In this book summary you’ll learn how leadership principles that work in the world of high-impact adventures also apply to contemporary business environments. Both contexts require the leaders to make critical decisions in environments that are far from perfect.

In this summary of On The Edge by Alison Levine,You’ll also learn

  • that “practicing” sleep deprivation can help you perform in crisis situations;
  • why employees with experience, expertise and ego are preferable; and
  • how complacency may kill you.

On The Edge Key Idea #1: Team leaders need to empower every member of the team.

Failing to rise to a challenge never feels good. You'll end up wondering if things would've gone differently if you'd only been more ready. So when a team confronts a challenge, the team leaders need to be very prepared.

As a team leader, you always need to be in top form. You owe that to your team – they'll be expecting more from you than from the others. So leaders need to perform at the highest level, both physically and psychologically.
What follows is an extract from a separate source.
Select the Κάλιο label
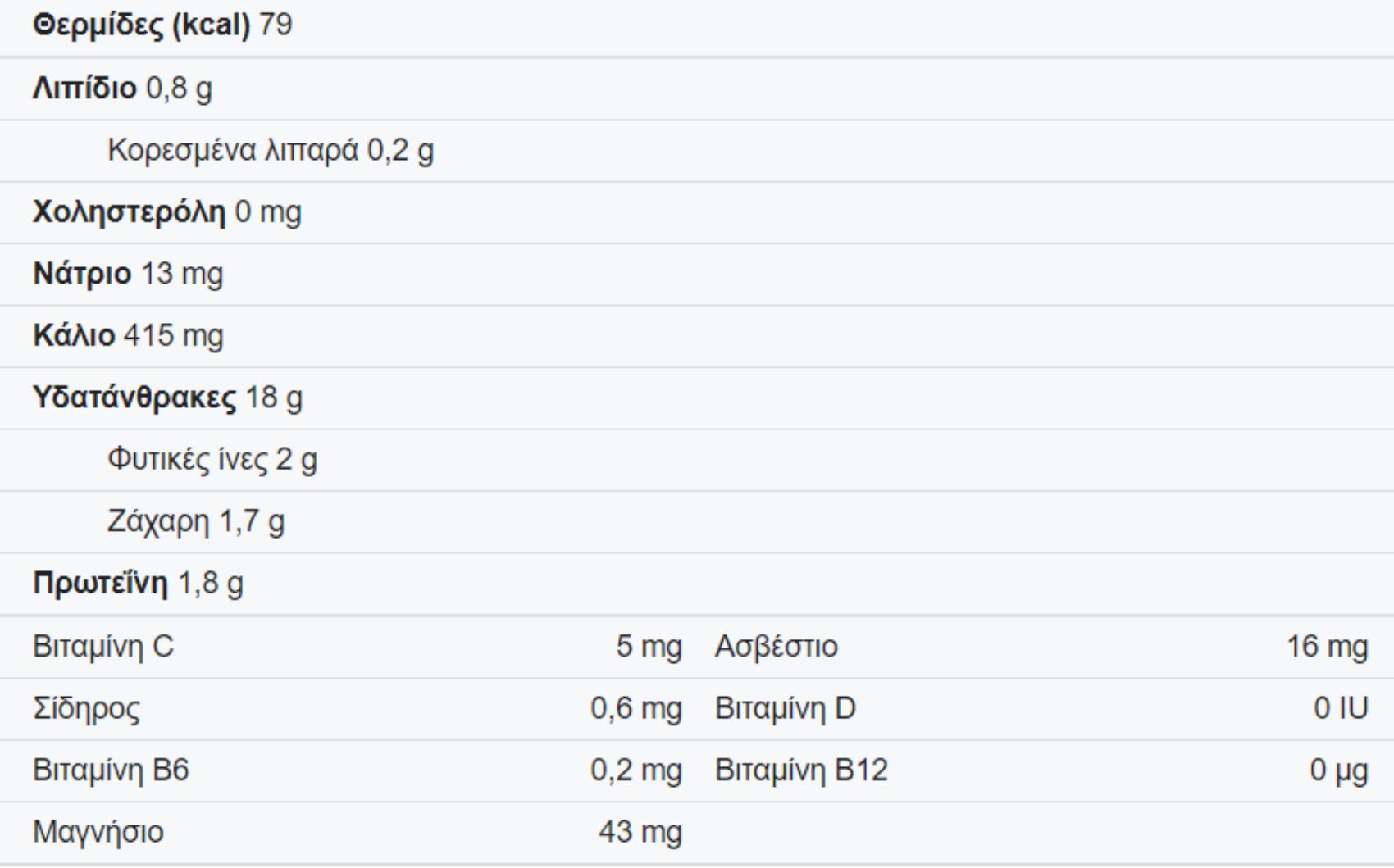This screenshot has width=1394, height=868. (74, 336)

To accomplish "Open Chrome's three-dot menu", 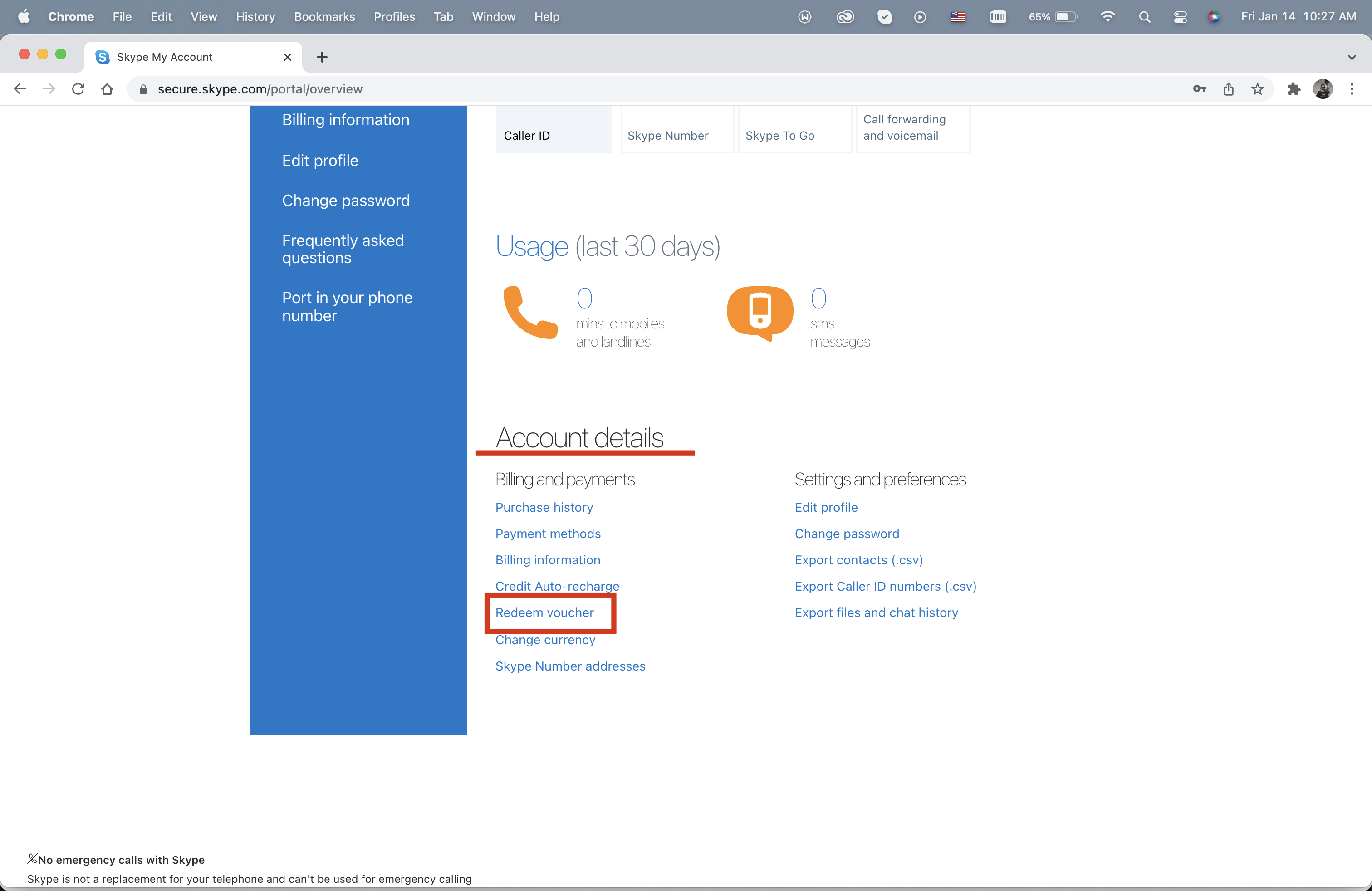I will [x=1352, y=89].
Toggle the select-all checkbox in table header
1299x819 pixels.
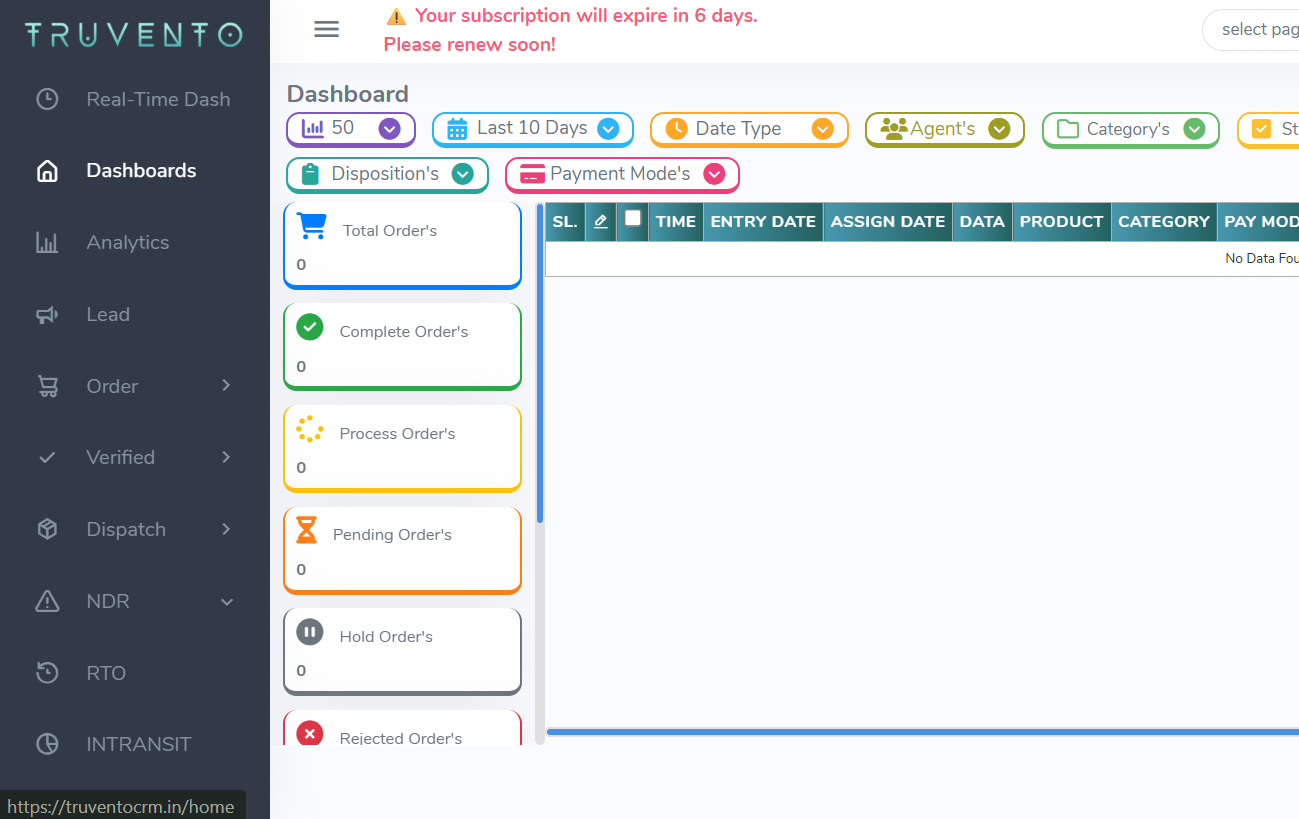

This means many things. For one, you'll need to condition yourself to be able to handle situations where you can't sleep. You never know when you'll have to face a crisis situation and stay up all night. This is true whether you're leading an expedition to Mount Everest, or a team of programmers in a company.

If you, as the leader, get stressed out about something minor like being tired, you'll stress the rest of your team out as well. So it's a good idea to “practice” sometimes, so you'll be ready when you have to experience it.

Good leaders also understand that it's their duty to inspire leadership in others. They need to ask team members to rise to new responsibilities, so they'll grow as leaders themselves.

This sort of leadership makes the team function more effectively, and also prepares them for the worst possible scenarios. This could be a matter of life or death in a place like the Himalayas.

Leaders should prepare their teams so well that they're skilled enough to move ahead with the mission even without the leader.

Leadership skills are essential, so you should never stop developing them.

On The Edge Key Idea #2: Leaders should choose their team wisely, by looking for experience, expertise and a healthy ego.

In extreme environments, it's vital that every single team member works to ensure success. And if someone starts behaving badly, there isn't any employee handbook you can look in to figure out how to deal with them!

This means that leaders need to choose their team members very wisely. On climbing expeditions, where teams face danger on a daily basis, climbers literally put their lives into their partner's hands.

You've already got enough uncontrollable factors affecting you on a mountaintop – you don't need team coordination problems too! In the most dangerous situations, that kind of trouble can even be deadly.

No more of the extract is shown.